We dismiss the protest as untimely.

By letter of June 20 to the Corps, Ward Jones protested the agency's decision to permit Texas-Capital to correct its bid. The agency denied the protest on June 24 on the basis that the mistake was a correctable clerical error. By letter of July 11, Ward Jones agreed to extend its bid acceptance period and continued to protest the correction. The Corps replied by letter dated August 3 which stated that after again reviewing the bidder's arguments the agency found no basis to reverse its decision to permit correction.

After its receipt of this letter, Ward Jones filed its protest with our Office on August 29.

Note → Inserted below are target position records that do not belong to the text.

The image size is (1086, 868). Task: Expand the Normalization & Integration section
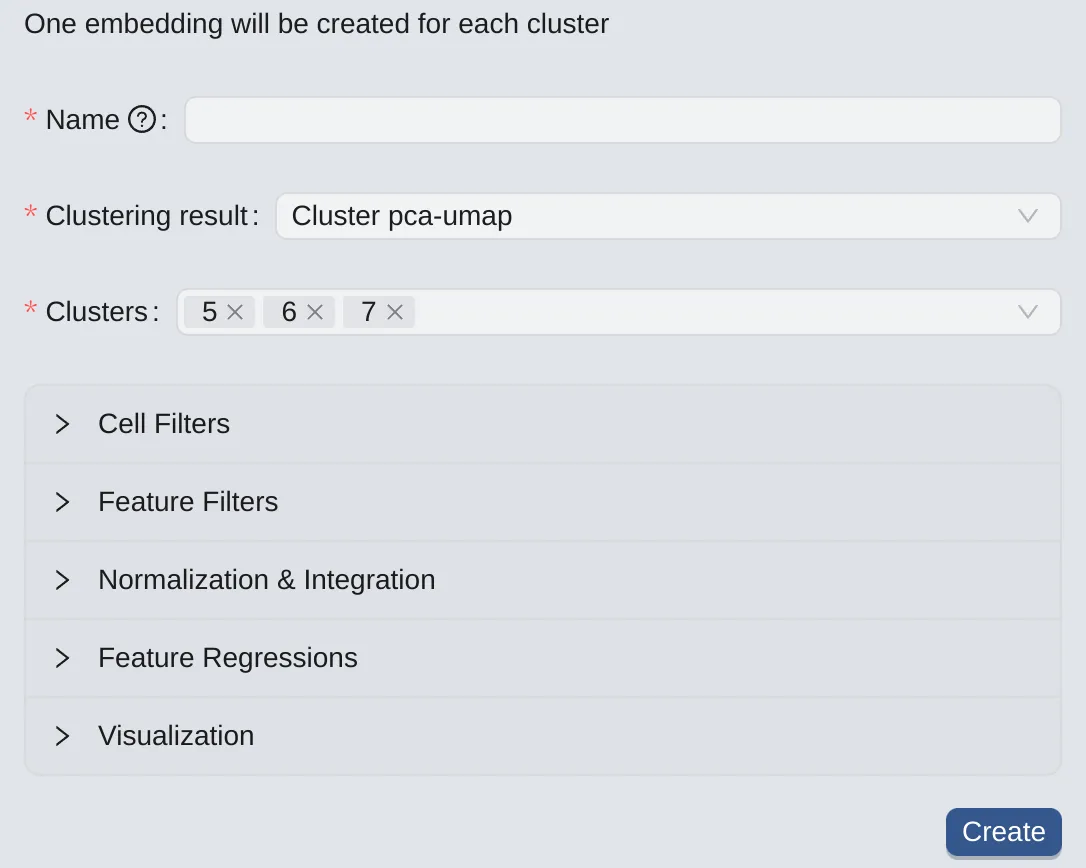point(266,580)

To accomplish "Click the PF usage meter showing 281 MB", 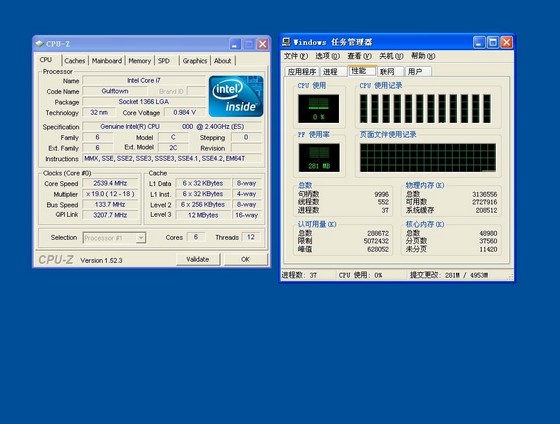I will coord(319,158).
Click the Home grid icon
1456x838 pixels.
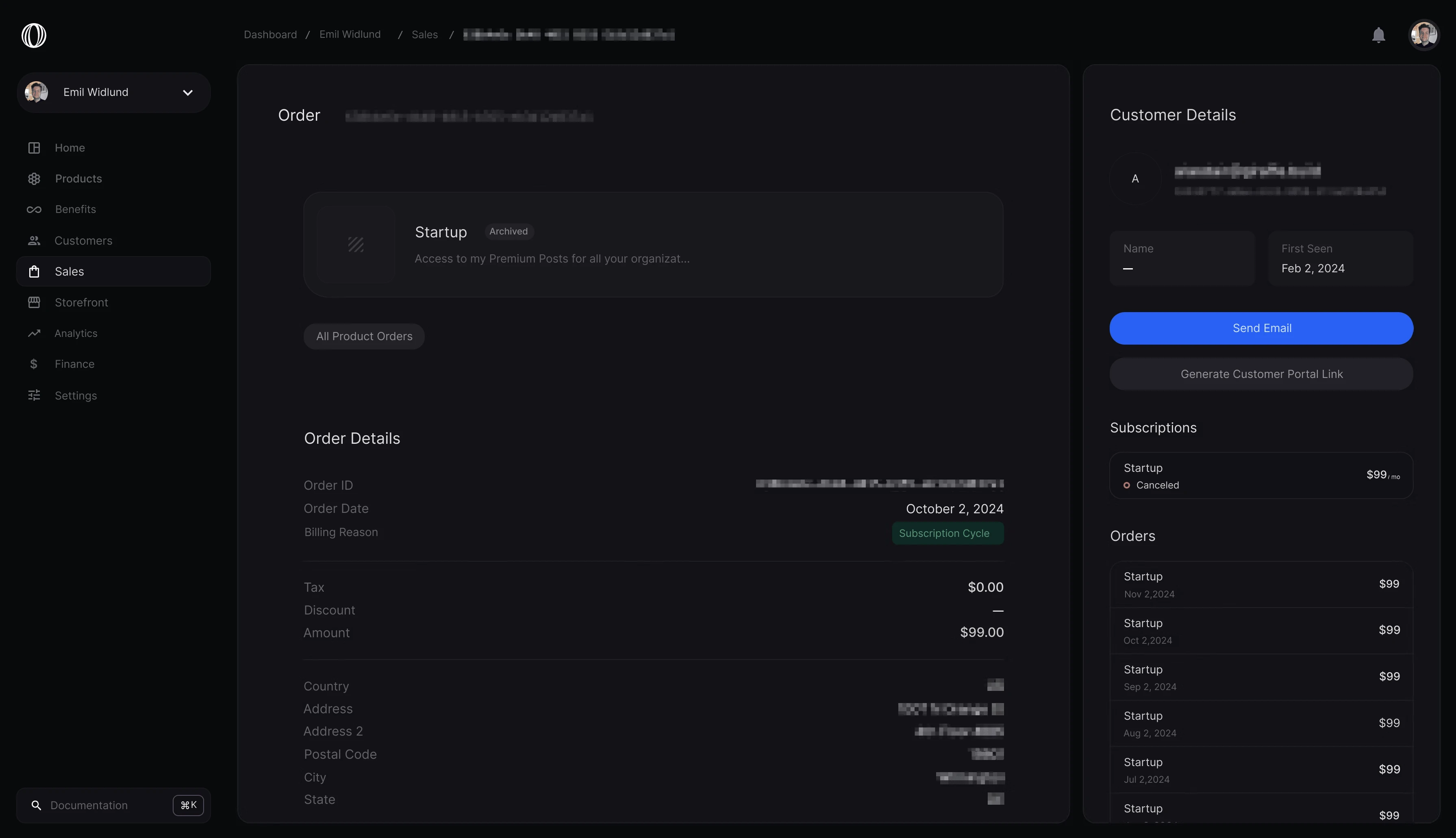(x=34, y=148)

If a protest is timely filed with the contracting agency, our Bid Protest Regulations require that any subsequent protest to this Office be filed within 10 working days of notice of the agency's initial adverse action. 4 C.F.R. Sec. 21.2(a)(3) (1988). Ward Jones' protest filed with our Office on August 29 was untimely because it was not filed within 10 working days of Ward Jones' receipt, sometime prior to July 11, of the agency's June 24 denial of the initial protest. The exchange of correspondence after Ward Jones' receipt of the agency's initial denial does not make the protester's August 29 protest to our Office timely. Our regulations make it clear that it is knowledge of the initial adverse agency action on a protest at that level that triggers the 10-day period for filing a subsequent protest to our Office. 4 C.F.R. Sec. 21.2(a)(3); Art Specialty Co., Inc.-- Reconsideration, B-224130.2, Sept. 15, 1986, 86-2 CPD Para. 301. The fact that a firm continues to pursue a denied protest with the contracting agency does not warrant our consideration of the subsequently filed protest that does not comply with Sec. 21.2(a)(3).

The protest of Enclave is denied; that of Ward Jones is dismissed.